That’s an amazing piece! I thoroughly read every bit of it! Atomic swaps, and a hybrid decentralized ecosystem is pretty much release ready this summer. You have a brilliant mind, your right about the premine. It’s to be used as a tool in promoting upward trends for SKL. Pretty soon everyone will love what we are doing. Our demand starts in key retailers throughout all of Asia, I have smart tactics. We won’t release the details of the incentivized adoption program. But, SKL is next.
By far the most novel thing any new crypto could bring is a real plan for adoption, not just by investors or miners or speculators, but by retailers and consumers. All the bells and whistles should be secondary to that, and narrowly tailored to those things that aid retailer/consumer demand. To date, there isn't one real retail coin, and while investors tend to yawn at new coins being 'just' for purchases, it's still basically an untapped market. Most cryptos have centralized tech upgrades but leave adoption to their users to somehow generate. A centralized (usually a dirty word here, but there are times where it's handy, lots of coins have foundations to do this, even though most have insufficient resources/planning to do it effectively) organization to promote adoption that's actually capable of incentivizing adoption in the target audience would be priceless, and that's what has drawn me to Shekel.
You've been somewhat tight lipped about exactly what you're doing on retail adoption and who/how many retailers are biting, but at the same time, there's only one way that you'd be getting the rate of adoption you've alluded to among retail partners you've approached, that's why the premine percentage doesn't bother me and why I'm looking forward to shekel announcements in the future.
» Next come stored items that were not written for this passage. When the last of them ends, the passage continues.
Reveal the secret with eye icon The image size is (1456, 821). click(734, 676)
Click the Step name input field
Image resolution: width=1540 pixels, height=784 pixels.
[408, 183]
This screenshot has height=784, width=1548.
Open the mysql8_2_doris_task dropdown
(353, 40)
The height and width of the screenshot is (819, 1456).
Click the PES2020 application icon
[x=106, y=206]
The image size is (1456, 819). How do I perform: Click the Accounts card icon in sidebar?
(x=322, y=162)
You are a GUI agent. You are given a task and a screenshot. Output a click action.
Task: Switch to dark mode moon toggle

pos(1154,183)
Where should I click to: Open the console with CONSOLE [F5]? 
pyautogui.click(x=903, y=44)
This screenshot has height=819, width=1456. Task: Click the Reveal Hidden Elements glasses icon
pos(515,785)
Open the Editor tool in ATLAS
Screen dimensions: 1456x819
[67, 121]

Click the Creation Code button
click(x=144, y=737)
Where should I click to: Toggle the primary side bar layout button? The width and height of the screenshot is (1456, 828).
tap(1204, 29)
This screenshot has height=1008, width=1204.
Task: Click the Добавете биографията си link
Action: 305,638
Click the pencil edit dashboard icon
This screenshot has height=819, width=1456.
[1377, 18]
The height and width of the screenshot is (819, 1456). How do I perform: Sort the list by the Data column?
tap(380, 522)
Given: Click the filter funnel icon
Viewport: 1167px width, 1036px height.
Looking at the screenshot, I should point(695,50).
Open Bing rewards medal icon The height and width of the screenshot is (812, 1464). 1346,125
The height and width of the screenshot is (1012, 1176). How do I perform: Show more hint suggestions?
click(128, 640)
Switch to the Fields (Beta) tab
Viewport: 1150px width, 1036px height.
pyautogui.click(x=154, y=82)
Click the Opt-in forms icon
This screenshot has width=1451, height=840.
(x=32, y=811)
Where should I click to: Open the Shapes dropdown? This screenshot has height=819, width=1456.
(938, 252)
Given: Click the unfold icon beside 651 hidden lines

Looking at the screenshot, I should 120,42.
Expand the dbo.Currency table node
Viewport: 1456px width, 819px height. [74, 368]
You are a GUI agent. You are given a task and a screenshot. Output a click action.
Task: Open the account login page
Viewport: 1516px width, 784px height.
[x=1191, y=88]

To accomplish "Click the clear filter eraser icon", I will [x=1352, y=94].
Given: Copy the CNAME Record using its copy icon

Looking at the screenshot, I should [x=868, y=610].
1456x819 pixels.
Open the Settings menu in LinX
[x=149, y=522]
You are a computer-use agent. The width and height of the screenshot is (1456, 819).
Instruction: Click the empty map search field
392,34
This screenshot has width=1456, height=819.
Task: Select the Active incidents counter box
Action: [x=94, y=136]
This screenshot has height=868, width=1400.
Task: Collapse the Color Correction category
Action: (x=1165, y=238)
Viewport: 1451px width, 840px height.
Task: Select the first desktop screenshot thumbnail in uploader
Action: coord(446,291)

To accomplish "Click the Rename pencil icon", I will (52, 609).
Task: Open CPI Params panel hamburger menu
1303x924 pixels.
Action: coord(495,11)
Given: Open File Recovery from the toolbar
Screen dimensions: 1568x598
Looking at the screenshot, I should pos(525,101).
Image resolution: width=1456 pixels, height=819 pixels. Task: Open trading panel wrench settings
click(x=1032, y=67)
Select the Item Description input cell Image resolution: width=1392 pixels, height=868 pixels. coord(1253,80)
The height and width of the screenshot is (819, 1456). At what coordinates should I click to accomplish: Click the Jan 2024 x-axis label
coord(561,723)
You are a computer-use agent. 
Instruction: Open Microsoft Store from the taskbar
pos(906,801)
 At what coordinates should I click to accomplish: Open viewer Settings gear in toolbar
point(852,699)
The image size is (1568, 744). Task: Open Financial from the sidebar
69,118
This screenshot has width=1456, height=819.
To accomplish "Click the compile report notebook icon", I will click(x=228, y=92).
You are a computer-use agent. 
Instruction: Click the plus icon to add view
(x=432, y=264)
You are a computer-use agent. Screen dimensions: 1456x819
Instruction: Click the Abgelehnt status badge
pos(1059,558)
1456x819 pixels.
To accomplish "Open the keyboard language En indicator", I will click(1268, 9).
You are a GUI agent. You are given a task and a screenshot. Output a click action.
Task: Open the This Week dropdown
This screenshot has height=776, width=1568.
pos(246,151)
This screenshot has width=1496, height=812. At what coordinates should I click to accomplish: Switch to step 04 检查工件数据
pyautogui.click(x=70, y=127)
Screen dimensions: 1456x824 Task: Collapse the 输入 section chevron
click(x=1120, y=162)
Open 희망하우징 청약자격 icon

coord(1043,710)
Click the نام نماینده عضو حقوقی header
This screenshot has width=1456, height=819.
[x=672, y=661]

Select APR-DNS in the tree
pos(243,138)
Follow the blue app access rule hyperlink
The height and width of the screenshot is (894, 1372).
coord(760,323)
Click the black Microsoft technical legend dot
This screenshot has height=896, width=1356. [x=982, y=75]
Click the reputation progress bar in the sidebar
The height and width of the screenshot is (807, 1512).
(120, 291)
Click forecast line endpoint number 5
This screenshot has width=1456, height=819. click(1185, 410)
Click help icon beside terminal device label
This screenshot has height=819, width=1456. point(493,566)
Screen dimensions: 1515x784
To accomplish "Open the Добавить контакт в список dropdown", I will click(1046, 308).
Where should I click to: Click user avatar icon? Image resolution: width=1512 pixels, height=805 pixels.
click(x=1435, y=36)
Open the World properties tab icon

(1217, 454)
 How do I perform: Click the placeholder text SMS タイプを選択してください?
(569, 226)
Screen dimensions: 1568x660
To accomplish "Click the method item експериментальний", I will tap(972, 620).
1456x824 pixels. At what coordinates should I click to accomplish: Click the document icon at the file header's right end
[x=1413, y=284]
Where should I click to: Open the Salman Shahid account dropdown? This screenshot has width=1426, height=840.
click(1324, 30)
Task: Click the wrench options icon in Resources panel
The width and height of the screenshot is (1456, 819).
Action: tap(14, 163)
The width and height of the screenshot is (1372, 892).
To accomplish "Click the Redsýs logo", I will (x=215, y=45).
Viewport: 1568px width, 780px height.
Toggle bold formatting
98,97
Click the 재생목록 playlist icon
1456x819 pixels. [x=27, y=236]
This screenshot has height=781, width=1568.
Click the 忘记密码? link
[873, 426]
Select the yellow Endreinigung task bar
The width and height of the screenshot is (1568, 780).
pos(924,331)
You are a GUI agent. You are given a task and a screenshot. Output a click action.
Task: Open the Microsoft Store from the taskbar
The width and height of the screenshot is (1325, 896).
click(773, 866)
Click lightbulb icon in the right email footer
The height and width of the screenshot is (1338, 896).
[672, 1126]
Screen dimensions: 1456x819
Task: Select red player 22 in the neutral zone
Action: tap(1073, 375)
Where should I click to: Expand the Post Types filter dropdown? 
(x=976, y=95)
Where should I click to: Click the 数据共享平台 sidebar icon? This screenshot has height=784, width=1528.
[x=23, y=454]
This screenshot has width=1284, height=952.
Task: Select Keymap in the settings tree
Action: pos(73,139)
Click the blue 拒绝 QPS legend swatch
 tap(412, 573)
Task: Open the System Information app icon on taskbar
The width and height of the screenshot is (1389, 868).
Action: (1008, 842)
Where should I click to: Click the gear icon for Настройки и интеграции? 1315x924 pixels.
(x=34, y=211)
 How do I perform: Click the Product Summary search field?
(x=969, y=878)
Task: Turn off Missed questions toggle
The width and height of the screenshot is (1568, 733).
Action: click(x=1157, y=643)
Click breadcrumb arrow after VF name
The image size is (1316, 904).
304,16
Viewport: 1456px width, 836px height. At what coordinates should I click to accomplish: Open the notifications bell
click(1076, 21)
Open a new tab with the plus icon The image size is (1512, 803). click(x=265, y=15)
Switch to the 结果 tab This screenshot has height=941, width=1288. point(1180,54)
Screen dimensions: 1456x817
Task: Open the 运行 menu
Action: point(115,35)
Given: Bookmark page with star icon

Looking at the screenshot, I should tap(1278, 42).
Premines aren't justifiable in a lot of cases where someone just forks some code and hopes to reap a bounty on speculation, but if you actually use the premine to create value, any of it that shekel labs keeps will be very well earned and any premine spent on adoption is worth its weight in gold.
I do think atomic swaps could be incredibly useful in creating different types of accounts on different chains and moving between them. Imagine sklg was more of an investment account, not really for daily purchases of groceries and gasoline. If you could easily move money you'd been paid in shekel to sklg in your own wallet without a 3rd party, that'd be grand. Using Lightning network to do those atomic swaps would also give you a built in scaling solution as well should shekel face the kind of congestion that hurt bitcoin's retail ambitions so much.
I think it'd be nice for the investment account if your wallet made it very easy to use multisig for security, so you could store more money in investment with less concern of it being stolen. But it's one thing to support multisig, it's another thing for it to be super easily usable and comprehensible to an average, non-crypto-initiated consumer. Having to authorize a move on multiple devices (two different smartphones or one phone one laptop/hardware wallet etc) from your savings shekel to your spending shekel would make it much harder for malware or hackers to quickly steal large stashes of shekel. Cold storage is safest, but it's not very user friendly.
Finally, if shekel retail partners were hodlers, you could offer them the ability to draw interest through Proof of Stake/hybrid POS and simultaneously diversify how you secure the blockchain and how you keep it moving steadily. Hybrid Proof of Stake can offer more than just security, it can be an incentive for your retail partners to not only hodl, but evangelize to their consumers as they see their hodlings increase even when the market is flat. Good luck!